((
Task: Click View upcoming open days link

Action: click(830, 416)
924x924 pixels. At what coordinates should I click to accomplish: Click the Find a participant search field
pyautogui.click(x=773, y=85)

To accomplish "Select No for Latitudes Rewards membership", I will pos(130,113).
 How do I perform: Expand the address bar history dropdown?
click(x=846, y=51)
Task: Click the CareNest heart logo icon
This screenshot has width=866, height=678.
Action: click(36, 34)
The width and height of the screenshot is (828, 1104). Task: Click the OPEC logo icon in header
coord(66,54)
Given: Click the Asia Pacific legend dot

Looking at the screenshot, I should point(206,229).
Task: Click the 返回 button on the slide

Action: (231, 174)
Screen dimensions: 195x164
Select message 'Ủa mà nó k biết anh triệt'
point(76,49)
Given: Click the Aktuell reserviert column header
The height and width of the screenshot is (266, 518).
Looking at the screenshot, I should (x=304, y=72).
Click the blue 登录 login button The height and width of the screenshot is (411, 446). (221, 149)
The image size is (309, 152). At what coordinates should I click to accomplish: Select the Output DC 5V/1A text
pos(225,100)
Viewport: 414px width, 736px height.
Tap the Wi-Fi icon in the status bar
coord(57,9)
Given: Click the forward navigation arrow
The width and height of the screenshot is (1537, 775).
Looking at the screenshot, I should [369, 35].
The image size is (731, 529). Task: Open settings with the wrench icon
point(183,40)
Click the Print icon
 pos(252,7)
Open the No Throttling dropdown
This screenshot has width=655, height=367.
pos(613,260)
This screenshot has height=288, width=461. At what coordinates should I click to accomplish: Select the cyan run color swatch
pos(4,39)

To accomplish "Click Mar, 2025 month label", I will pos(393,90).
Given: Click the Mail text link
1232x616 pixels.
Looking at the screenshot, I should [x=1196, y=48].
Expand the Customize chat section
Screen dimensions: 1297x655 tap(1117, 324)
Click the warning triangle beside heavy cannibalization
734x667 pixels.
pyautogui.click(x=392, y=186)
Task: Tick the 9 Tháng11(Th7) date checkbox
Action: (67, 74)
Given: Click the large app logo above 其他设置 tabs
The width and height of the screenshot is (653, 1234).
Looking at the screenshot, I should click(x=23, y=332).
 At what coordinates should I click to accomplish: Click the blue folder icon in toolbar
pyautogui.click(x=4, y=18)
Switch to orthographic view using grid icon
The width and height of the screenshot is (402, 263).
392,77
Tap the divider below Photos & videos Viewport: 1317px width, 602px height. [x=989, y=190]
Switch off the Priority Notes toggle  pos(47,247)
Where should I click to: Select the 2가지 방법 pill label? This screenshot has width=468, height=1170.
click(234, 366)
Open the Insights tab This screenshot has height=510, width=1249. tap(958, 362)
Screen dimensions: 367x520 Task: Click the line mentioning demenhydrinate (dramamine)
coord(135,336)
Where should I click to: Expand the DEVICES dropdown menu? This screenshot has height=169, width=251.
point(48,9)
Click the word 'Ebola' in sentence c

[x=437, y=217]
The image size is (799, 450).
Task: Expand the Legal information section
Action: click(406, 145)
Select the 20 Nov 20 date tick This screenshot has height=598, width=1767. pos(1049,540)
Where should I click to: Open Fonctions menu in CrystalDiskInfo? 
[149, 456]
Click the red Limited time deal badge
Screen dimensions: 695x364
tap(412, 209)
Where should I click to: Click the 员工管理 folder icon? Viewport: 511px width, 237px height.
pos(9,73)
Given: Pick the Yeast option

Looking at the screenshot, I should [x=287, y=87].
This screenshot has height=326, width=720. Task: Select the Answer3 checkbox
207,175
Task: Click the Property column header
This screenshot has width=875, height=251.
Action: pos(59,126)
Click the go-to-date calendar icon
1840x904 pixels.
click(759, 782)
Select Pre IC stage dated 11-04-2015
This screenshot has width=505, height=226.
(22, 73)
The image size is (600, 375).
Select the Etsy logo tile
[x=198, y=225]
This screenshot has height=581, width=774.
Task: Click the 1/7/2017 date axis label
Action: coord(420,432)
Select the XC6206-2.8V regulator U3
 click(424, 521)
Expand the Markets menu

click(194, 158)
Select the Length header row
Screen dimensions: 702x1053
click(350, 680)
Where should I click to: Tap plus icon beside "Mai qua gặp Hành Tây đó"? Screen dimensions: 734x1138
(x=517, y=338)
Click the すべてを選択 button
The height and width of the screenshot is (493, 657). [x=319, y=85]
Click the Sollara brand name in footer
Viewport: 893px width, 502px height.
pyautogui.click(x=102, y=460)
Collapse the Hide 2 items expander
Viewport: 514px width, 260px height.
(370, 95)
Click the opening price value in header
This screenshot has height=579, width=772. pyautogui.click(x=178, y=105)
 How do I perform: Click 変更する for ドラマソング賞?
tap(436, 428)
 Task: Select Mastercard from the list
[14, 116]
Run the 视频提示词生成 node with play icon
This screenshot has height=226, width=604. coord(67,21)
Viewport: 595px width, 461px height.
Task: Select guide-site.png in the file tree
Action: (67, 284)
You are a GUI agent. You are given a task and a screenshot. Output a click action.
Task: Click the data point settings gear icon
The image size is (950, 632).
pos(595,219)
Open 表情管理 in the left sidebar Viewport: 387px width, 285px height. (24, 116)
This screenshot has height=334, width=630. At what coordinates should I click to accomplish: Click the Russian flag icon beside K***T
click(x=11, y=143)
))
> **Assignment**: Please output each entry above exactly, leaving nothing out.

> **The answer**:
Task: Click View upcoming open days link

Action: click(830, 416)
924x924 pixels. At what coordinates should I click to accomplish: Click the Find a participant search field
pyautogui.click(x=773, y=85)

To accomplish "Select No for Latitudes Rewards membership", I will pos(130,113).
 How do I perform: Expand the address bar history dropdown?
click(x=846, y=51)
Task: Click the CareNest heart logo icon
This screenshot has width=866, height=678.
Action: click(36, 34)
The width and height of the screenshot is (828, 1104). Task: Click the OPEC logo icon in header
coord(66,54)
Given: Click the Asia Pacific legend dot

Looking at the screenshot, I should point(206,229).
Task: Click the 返回 button on the slide

Action: (231, 174)
Screen dimensions: 195x164
Select message 'Ủa mà nó k biết anh triệt'
point(76,49)
Given: Click the Aktuell reserviert column header
The height and width of the screenshot is (266, 518).
Looking at the screenshot, I should (x=304, y=72).
Click the blue 登录 login button The height and width of the screenshot is (411, 446). (221, 149)
The image size is (309, 152). At what coordinates should I click to accomplish: Select the Output DC 5V/1A text
pos(225,100)
Viewport: 414px width, 736px height.
Tap the Wi-Fi icon in the status bar
coord(57,9)
Given: Click the forward navigation arrow
The width and height of the screenshot is (1537, 775).
Looking at the screenshot, I should [369, 35].
The image size is (731, 529). Task: Open settings with the wrench icon
point(183,40)
Click the Print icon
 pos(252,7)
Open the No Throttling dropdown
This screenshot has width=655, height=367.
pos(613,260)
This screenshot has height=288, width=461. At what coordinates should I click to accomplish: Select the cyan run color swatch
pos(4,39)

To accomplish "Click Mar, 2025 month label", I will pos(393,90).
Given: Click the Mail text link
1232x616 pixels.
Looking at the screenshot, I should [x=1196, y=48].
Expand the Customize chat section
Screen dimensions: 1297x655 tap(1117, 324)
Click the warning triangle beside heavy cannibalization
734x667 pixels.
pyautogui.click(x=392, y=186)
Task: Tick the 9 Tháng11(Th7) date checkbox
Action: (67, 74)
Given: Click the large app logo above 其他设置 tabs
The width and height of the screenshot is (653, 1234).
Looking at the screenshot, I should click(x=23, y=332).
 At what coordinates should I click to accomplish: Click the blue folder icon in toolbar
pyautogui.click(x=4, y=18)
Switch to orthographic view using grid icon
The width and height of the screenshot is (402, 263).
392,77
Tap the divider below Photos & videos Viewport: 1317px width, 602px height. [x=989, y=190]
Switch off the Priority Notes toggle  pos(47,247)
Where should I click to: Select the 2가지 방법 pill label? This screenshot has width=468, height=1170.
click(234, 366)
Open the Insights tab This screenshot has height=510, width=1249. tap(958, 362)
Screen dimensions: 367x520 Task: Click the line mentioning demenhydrinate (dramamine)
coord(135,336)
Where should I click to: Expand the DEVICES dropdown menu? This screenshot has height=169, width=251.
point(48,9)
Click the word 'Ebola' in sentence c

[x=437, y=217]
The image size is (799, 450).
Task: Expand the Legal information section
Action: click(406, 145)
Select the 20 Nov 20 date tick This screenshot has height=598, width=1767. pos(1049,540)
Where should I click to: Open Fonctions menu in CrystalDiskInfo? 
[149, 456]
Click the red Limited time deal badge
Screen dimensions: 695x364
tap(412, 209)
Where should I click to: Click the 员工管理 folder icon? Viewport: 511px width, 237px height.
pos(9,73)
Given: Pick the Yeast option

Looking at the screenshot, I should [x=287, y=87].
This screenshot has height=326, width=720. Task: Select the Answer3 checkbox
207,175
Task: Click the Property column header
This screenshot has width=875, height=251.
Action: pos(59,126)
Click the go-to-date calendar icon
1840x904 pixels.
click(759, 782)
Select Pre IC stage dated 11-04-2015
This screenshot has width=505, height=226.
(22, 73)
The image size is (600, 375).
Select the Etsy logo tile
[x=198, y=225]
This screenshot has height=581, width=774.
Task: Click the 1/7/2017 date axis label
Action: coord(420,432)
Select the XC6206-2.8V regulator U3
 click(424, 521)
Expand the Markets menu

click(194, 158)
Select the Length header row
Screen dimensions: 702x1053
click(350, 680)
Where should I click to: Tap plus icon beside "Mai qua gặp Hành Tây đó"? Screen dimensions: 734x1138
(x=517, y=338)
Click the すべてを選択 button
The height and width of the screenshot is (493, 657). [x=319, y=85]
Click the Sollara brand name in footer
Viewport: 893px width, 502px height.
pyautogui.click(x=102, y=460)
Collapse the Hide 2 items expander
Viewport: 514px width, 260px height.
(370, 95)
Click the opening price value in header
This screenshot has height=579, width=772. pyautogui.click(x=178, y=105)
 How do I perform: Click 変更する for ドラマソング賞?
tap(436, 428)
 Task: Select Mastercard from the list
[14, 116]
Run the 视频提示词生成 node with play icon
This screenshot has height=226, width=604. coord(67,21)
Viewport: 595px width, 461px height.
Task: Select guide-site.png in the file tree
Action: (67, 284)
You are a GUI agent. You are given a task and a screenshot. Output a click action.
Task: Click the data point settings gear icon
The image size is (950, 632).
pos(595,219)
Open 表情管理 in the left sidebar Viewport: 387px width, 285px height. (24, 116)
This screenshot has height=334, width=630. At what coordinates should I click to accomplish: Click the Russian flag icon beside K***T
click(x=11, y=143)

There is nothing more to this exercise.